## [Task directions]
Reproduce the records below exactly as they appear, omitting any pictures they contain.

START Available data

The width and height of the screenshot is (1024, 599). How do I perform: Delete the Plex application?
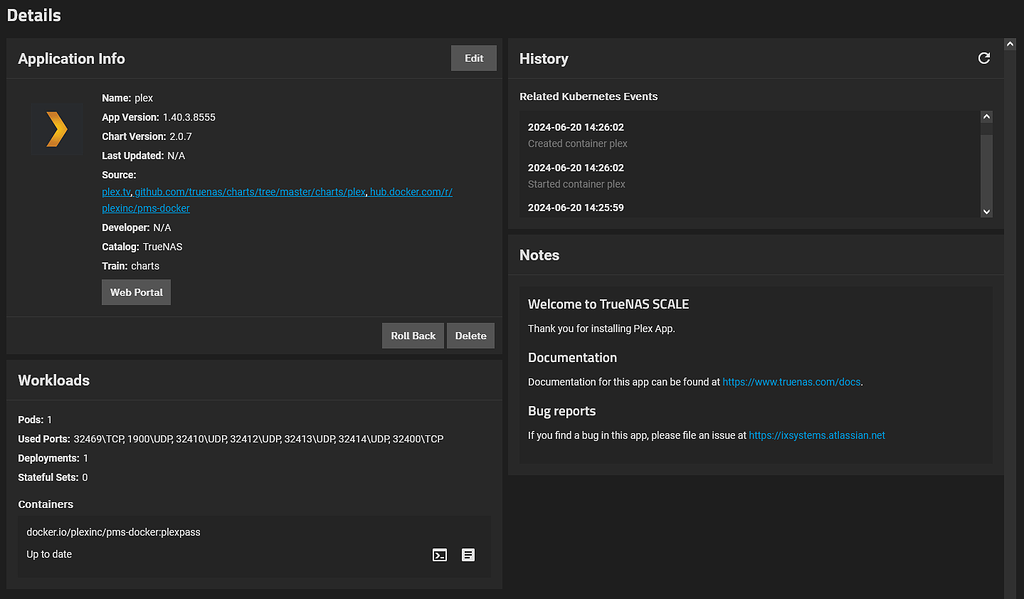pos(470,335)
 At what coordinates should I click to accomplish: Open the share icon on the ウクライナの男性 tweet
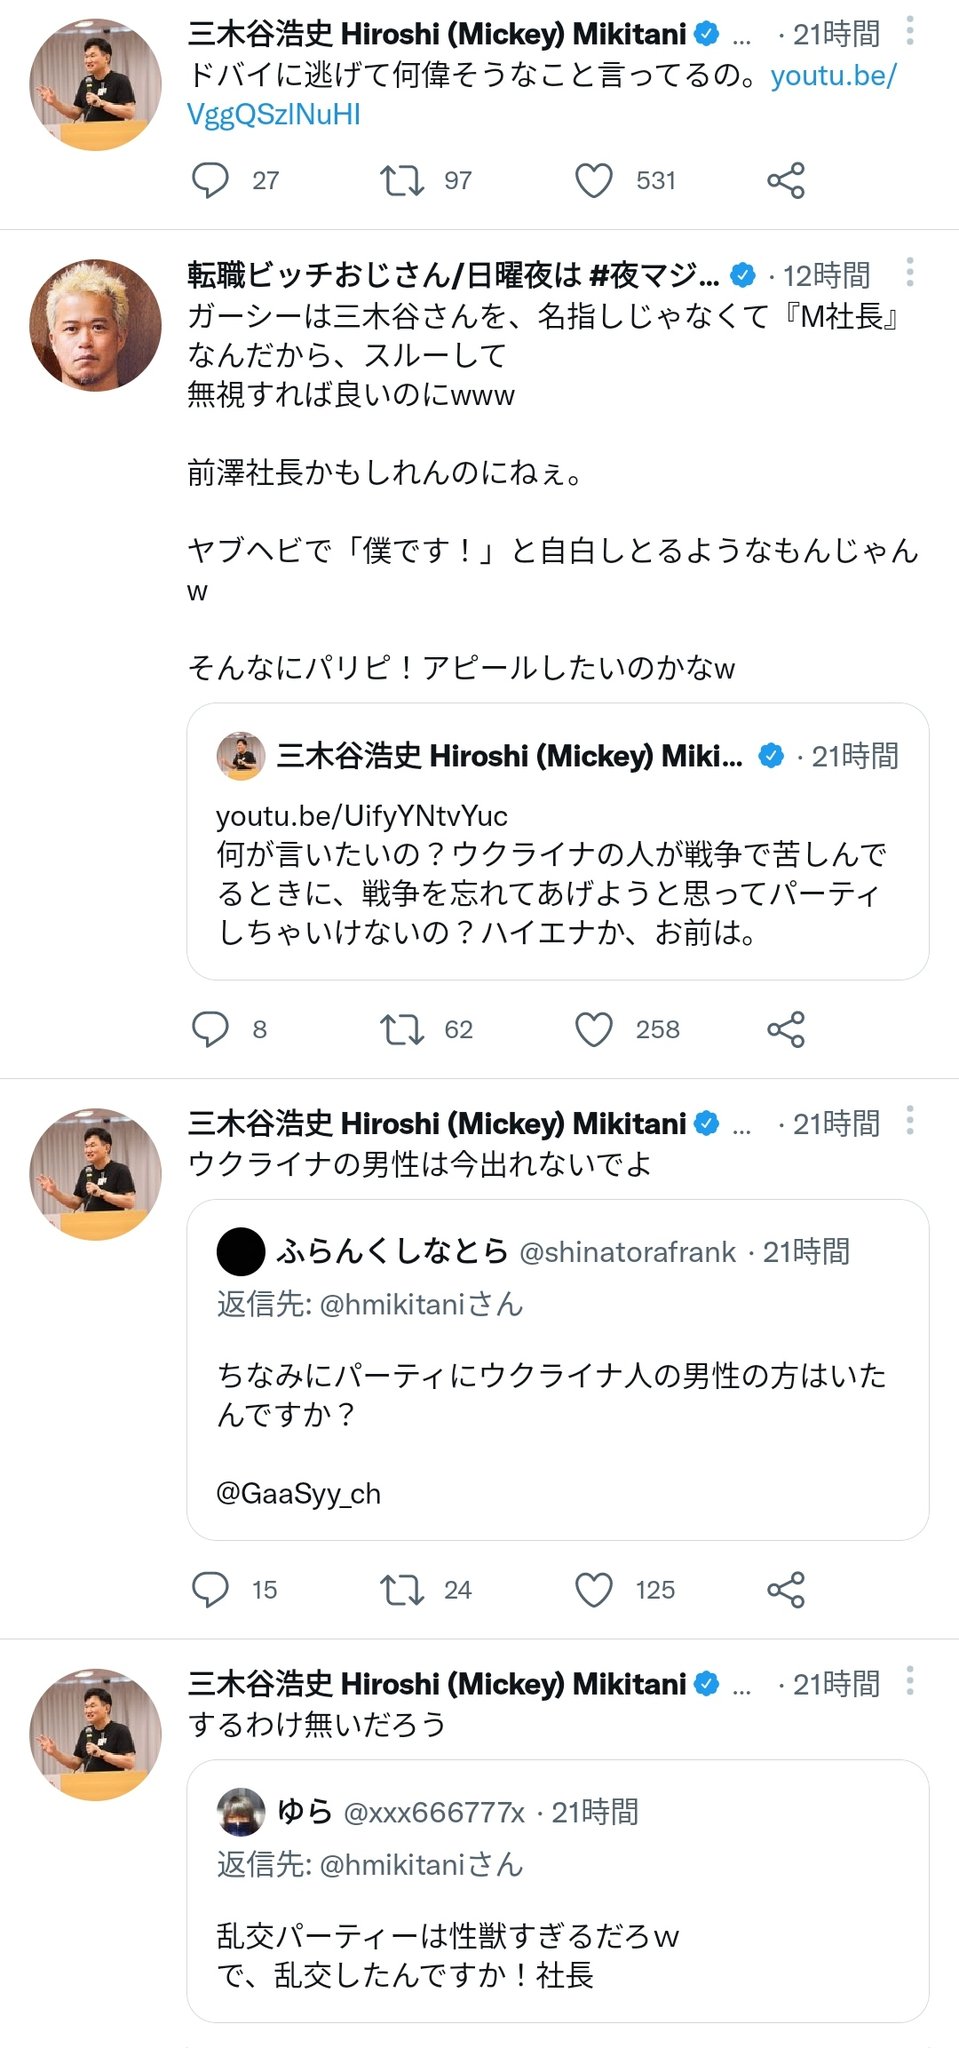tap(787, 1589)
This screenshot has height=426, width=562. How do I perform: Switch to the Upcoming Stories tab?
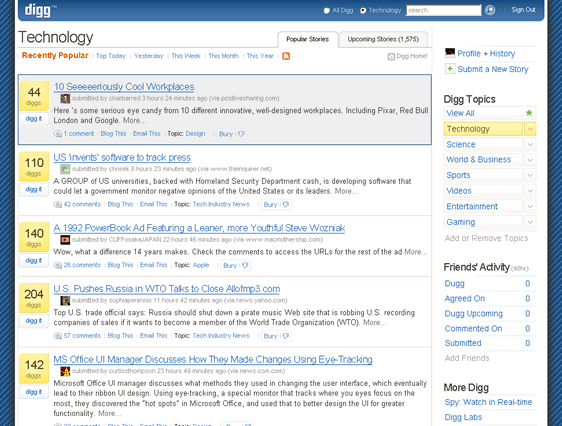pyautogui.click(x=383, y=39)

END Available data

## [Written solution]
The width and height of the screenshot is (1024, 599). How do I perform: Delete the Plex application?
pos(470,335)
 At what coordinates should I click to accomplish: Open the share icon on the ウクライナの男性 tweet
tap(787, 1589)
This screenshot has height=426, width=562. How do I perform: Switch to the Upcoming Stories tab?
pyautogui.click(x=383, y=39)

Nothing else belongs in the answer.